### Document passage
>>

From that tiny local operation, Magic Seasoning Blends has grown to 65 employees and international distribution to 30 countries. Prudhomme consults with restaurant chains and large food manufacturers around the world to develop complete or selective menu items and specialty dishes. He and his team of five product developers and three gurus in the R&D kitchen can also create specific flavor profiles or duplicate existing ones.

"I suspect that Chef Paul was a chemist or a doctor in another life," confides Shawn McBride, president and CEO. Friends since he was 14 and she was nine, McBride confesses, "We've not grown old together, just grown up together."

"I'd been using blends for years," says Prudhomme, when asked what inspired him to start the company. "I started making them for the cooks that worked with me because if I gave them six different seasonings for a recipe, they'd never measure. For consistency in the restaurant, I started blending them. Then we started developing individual blends because local customers would ask to buy them after eating at K-Paul's. Sally, one of our waitresses, drew a cartoon of me for the label and taped it to a plastic bag. As they began to sell, we put the blends in bottles and glued the labels on." Soon a labeling machine was needed.

<<

### Task set
1. Return the portion of the Magic Seasoning Blends passage between "From that tiny" and "duplicate existing ones.", inclusive.
2. According to the Magic Seasoning Blends passage, to how many countries does the company distribute?
3. Please list every person the Magic Seasoning Blends passage names.

### Dataset content
>>

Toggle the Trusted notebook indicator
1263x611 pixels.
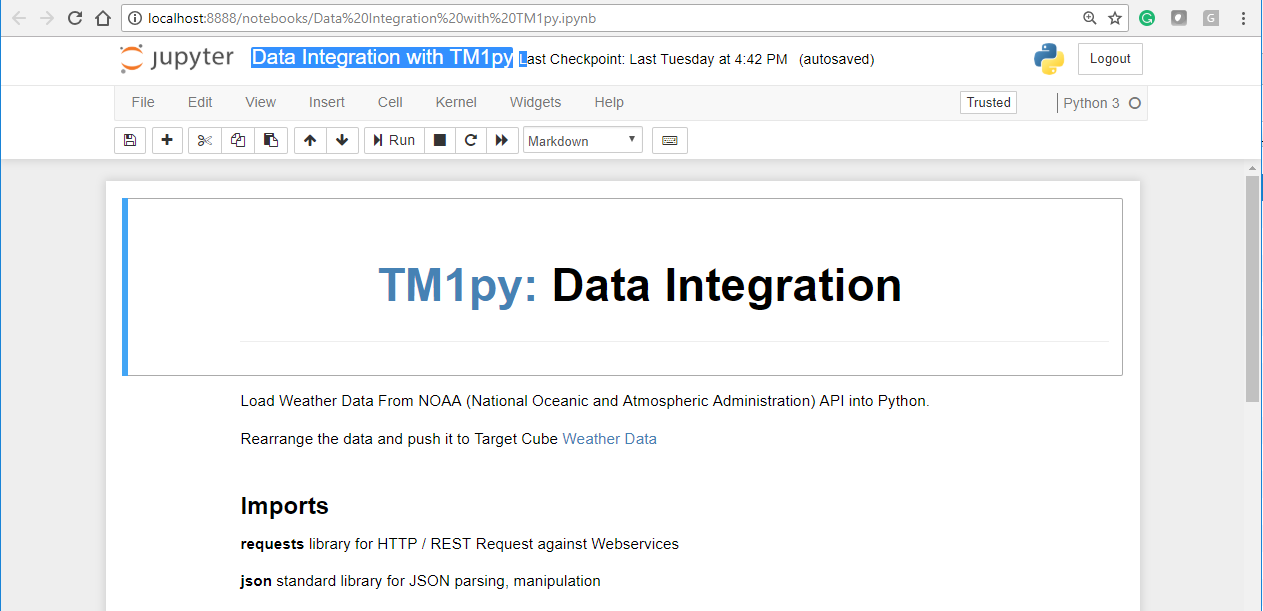[x=988, y=102]
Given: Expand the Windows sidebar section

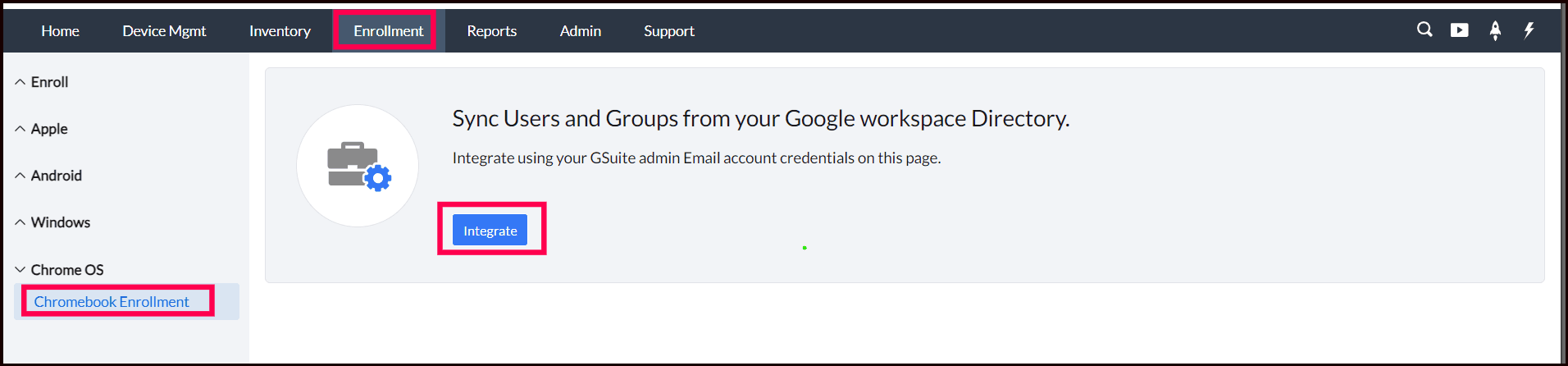Looking at the screenshot, I should point(52,222).
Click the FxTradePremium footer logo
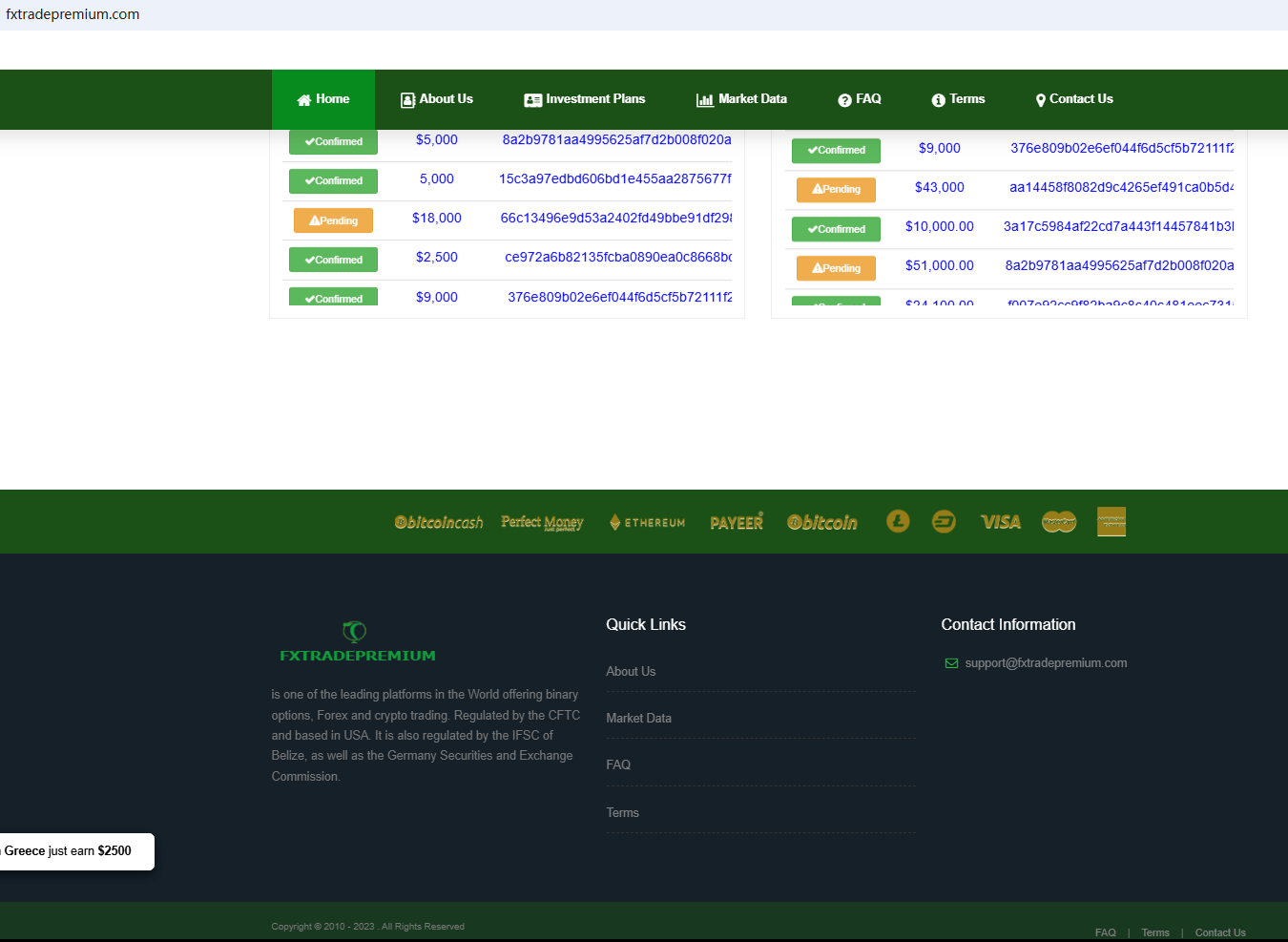 (x=357, y=642)
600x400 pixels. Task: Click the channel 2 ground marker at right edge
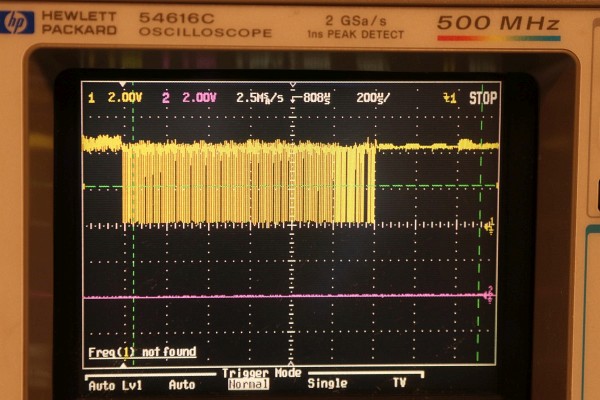[489, 296]
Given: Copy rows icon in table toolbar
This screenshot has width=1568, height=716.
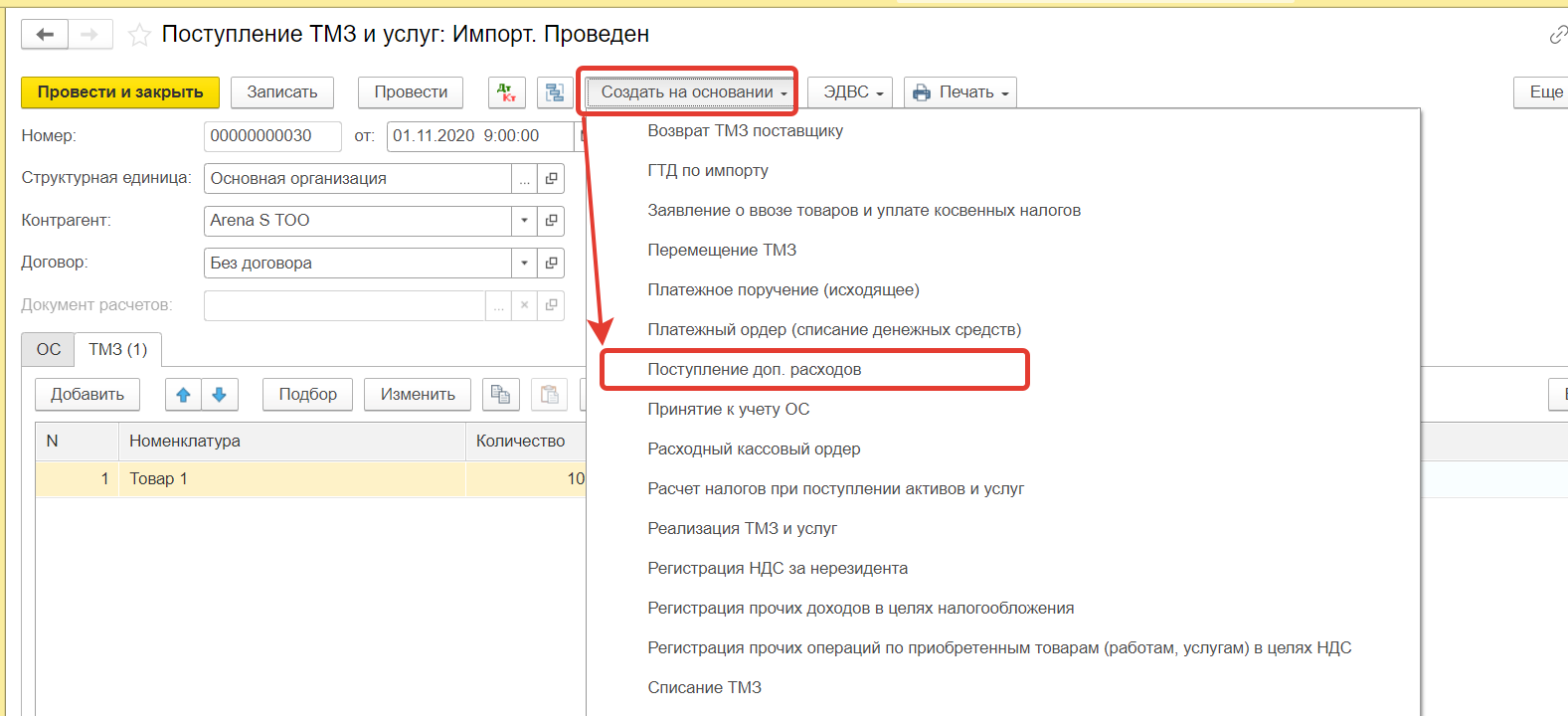Looking at the screenshot, I should click(x=500, y=395).
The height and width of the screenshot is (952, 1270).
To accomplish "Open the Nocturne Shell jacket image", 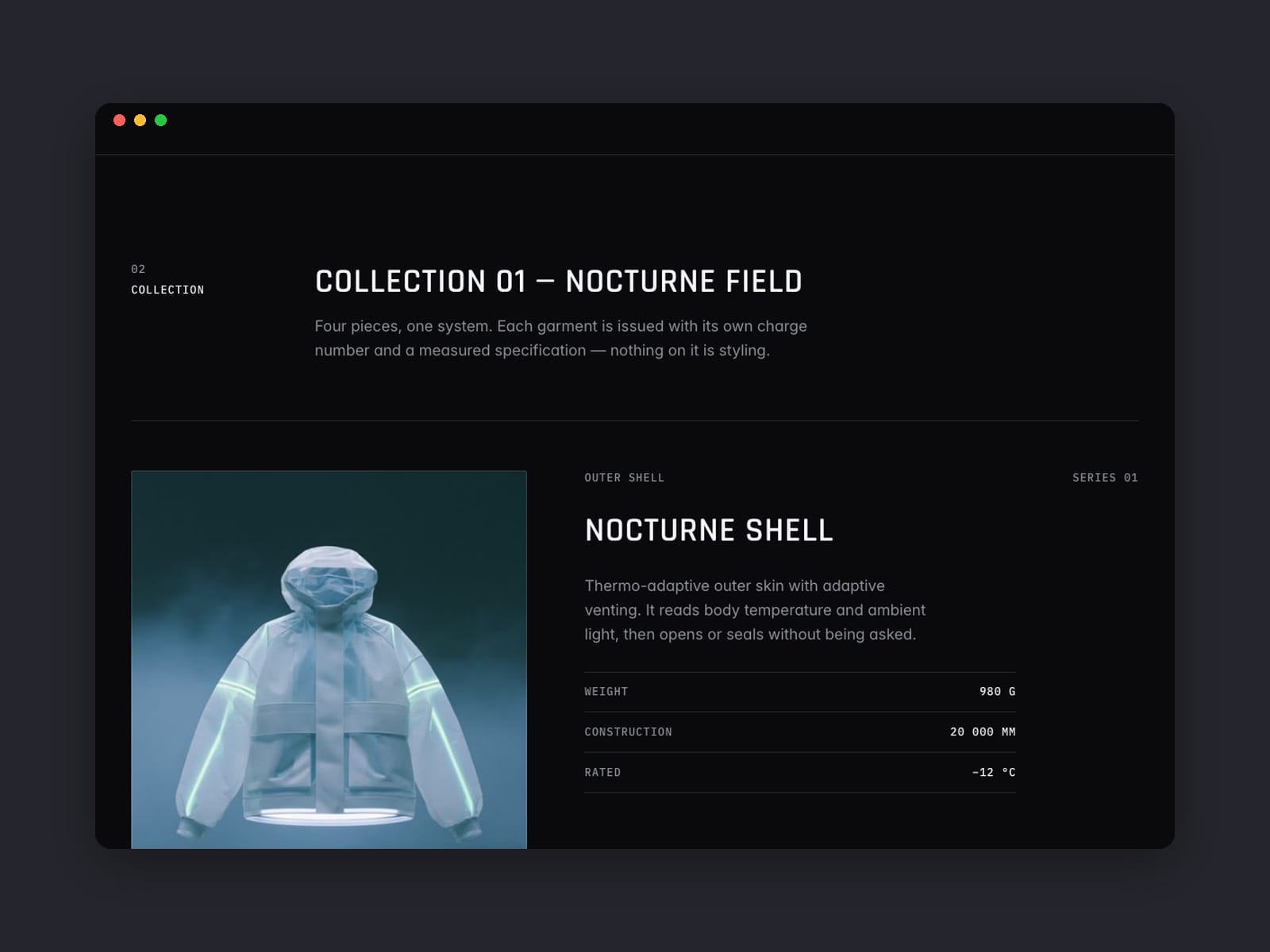I will click(329, 660).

<<

### Answers by item number
1.
From that tiny local operation, Magic Seasoning Blends has grown to 65 employees and international distribution to 30 countries. Prudhomme consults with restaurant chains and large food manufacturers around the world to develop complete or selective menu items and specialty dishes. He and his team of five product developers and three gurus in the R&D kitchen can also create specific flavor profiles or duplicate existing ones.

2. 30 countries

3.
Prudhomme (Chef Paul)
Shawn McBride
Sally